### Written exercise
Put each line of the data below into a JSON list of strings, one string per line, with blank lines skipped. Leave the pictures out of the answer.

***** Given data *****

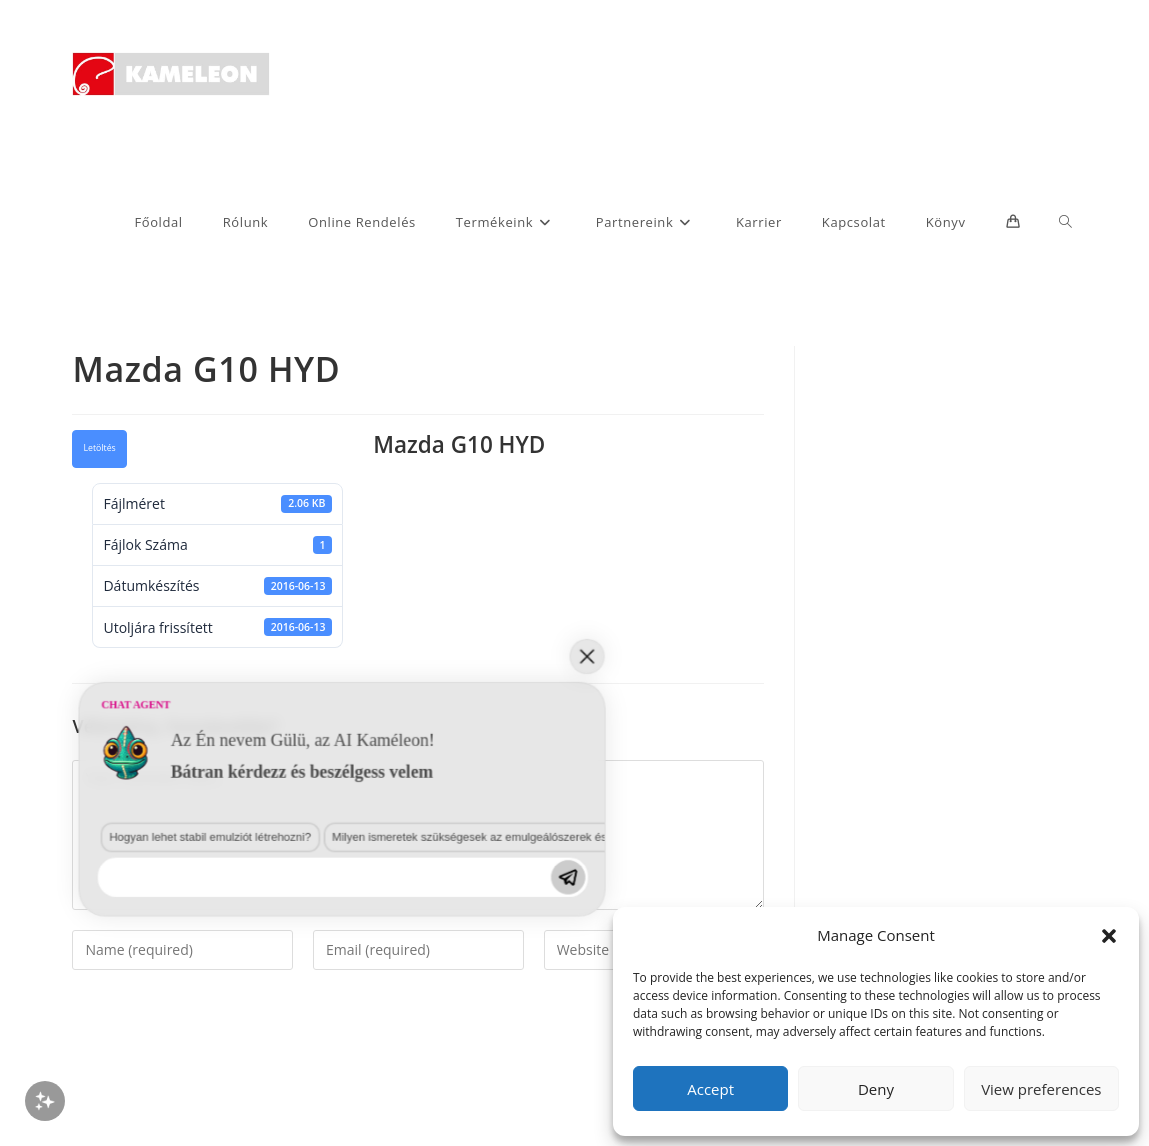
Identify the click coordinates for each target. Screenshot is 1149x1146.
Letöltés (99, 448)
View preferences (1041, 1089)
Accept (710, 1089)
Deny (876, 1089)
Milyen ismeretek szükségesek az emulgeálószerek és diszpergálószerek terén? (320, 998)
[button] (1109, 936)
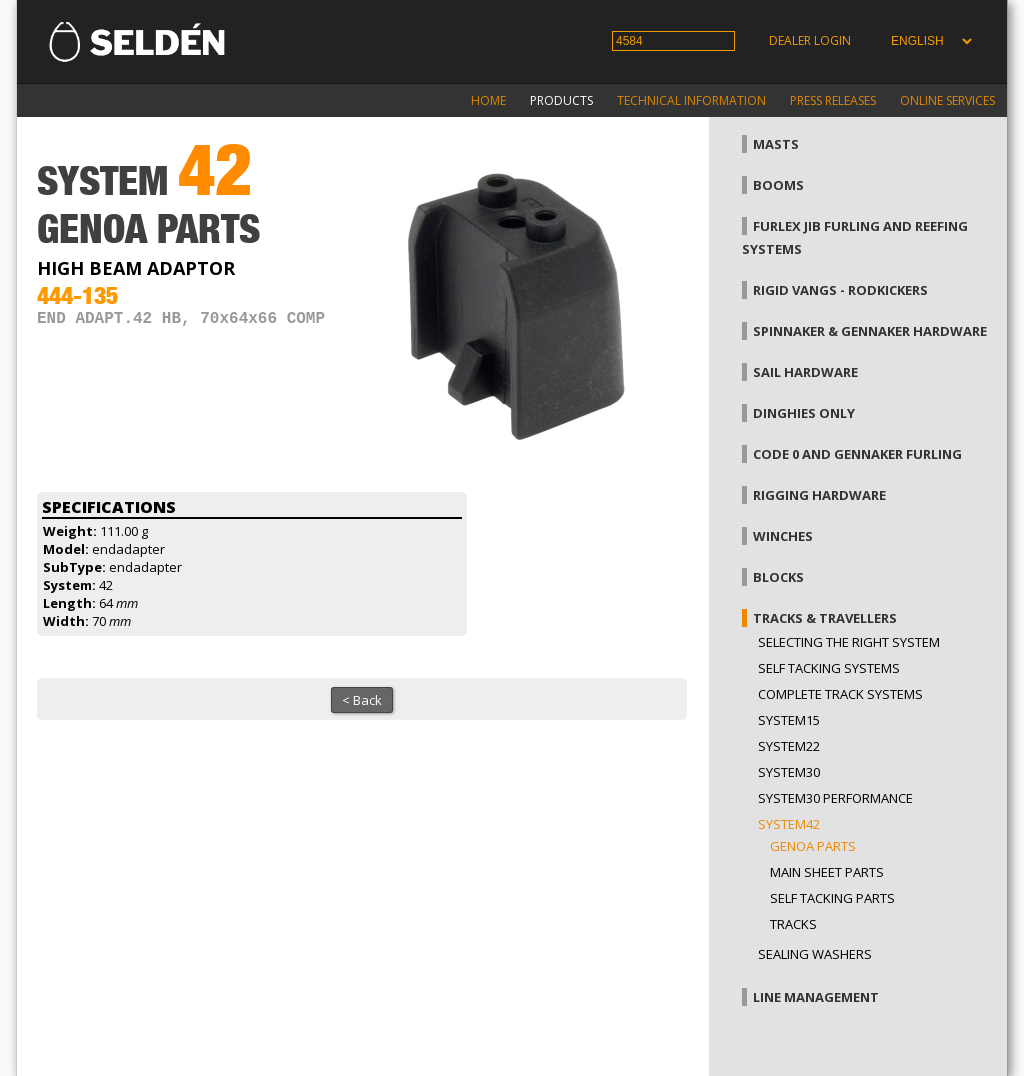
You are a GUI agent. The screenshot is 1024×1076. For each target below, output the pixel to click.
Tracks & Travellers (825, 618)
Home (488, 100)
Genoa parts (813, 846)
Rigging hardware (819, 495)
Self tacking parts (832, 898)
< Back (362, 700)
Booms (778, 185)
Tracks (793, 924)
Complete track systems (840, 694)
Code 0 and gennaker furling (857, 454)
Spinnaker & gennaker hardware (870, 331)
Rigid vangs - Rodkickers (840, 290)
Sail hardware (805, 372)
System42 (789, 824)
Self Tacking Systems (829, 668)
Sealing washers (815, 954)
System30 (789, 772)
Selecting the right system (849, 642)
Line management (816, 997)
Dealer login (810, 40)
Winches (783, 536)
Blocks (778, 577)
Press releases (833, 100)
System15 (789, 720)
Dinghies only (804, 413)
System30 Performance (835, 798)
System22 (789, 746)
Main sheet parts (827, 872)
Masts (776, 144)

*****

### Answer for this exercise
[
  "Identify the click coordinates for each target. Screenshot is 1149x1146.",
  "Letöltés (99, 448)",
  "View preferences (1041, 1089)",
  "Accept (710, 1089)",
  "Deny (876, 1089)",
  "Milyen ismeretek szükségesek az emulgeálószerek és diszpergálószerek terén? (320, 998)",
  "[button] (1109, 936)",
  "You are a GUI agent. The screenshot is 1024×1076. For each target below, output the pixel to click.",
  "Tracks & Travellers (825, 618)",
  "Home (488, 100)",
  "Genoa parts (813, 846)",
  "Rigging hardware (819, 495)",
  "Self tacking parts (832, 898)",
  "< Back (362, 700)",
  "Booms (778, 185)",
  "Tracks (793, 924)",
  "Complete track systems (840, 694)",
  "Code 0 and gennaker furling (857, 454)",
  "Spinnaker & gennaker hardware (870, 331)",
  "Rigid vangs - Rodkickers (840, 290)",
  "Sail hardware (805, 372)",
  "System42 (789, 824)",
  "Self Tacking Systems (829, 668)",
  "Sealing washers (815, 954)",
  "System30 (789, 772)",
  "Selecting the right system (849, 642)",
  "Line management (816, 997)",
  "Dealer login (810, 40)",
  "Winches (783, 536)",
  "Blocks (778, 577)",
  "Press releases (833, 100)",
  "System15 (789, 720)",
  "Dinghies only (804, 413)",
  "System30 Performance (835, 798)",
  "System22 (789, 746)",
  "Main sheet parts (827, 872)",
  "Masts (776, 144)"
]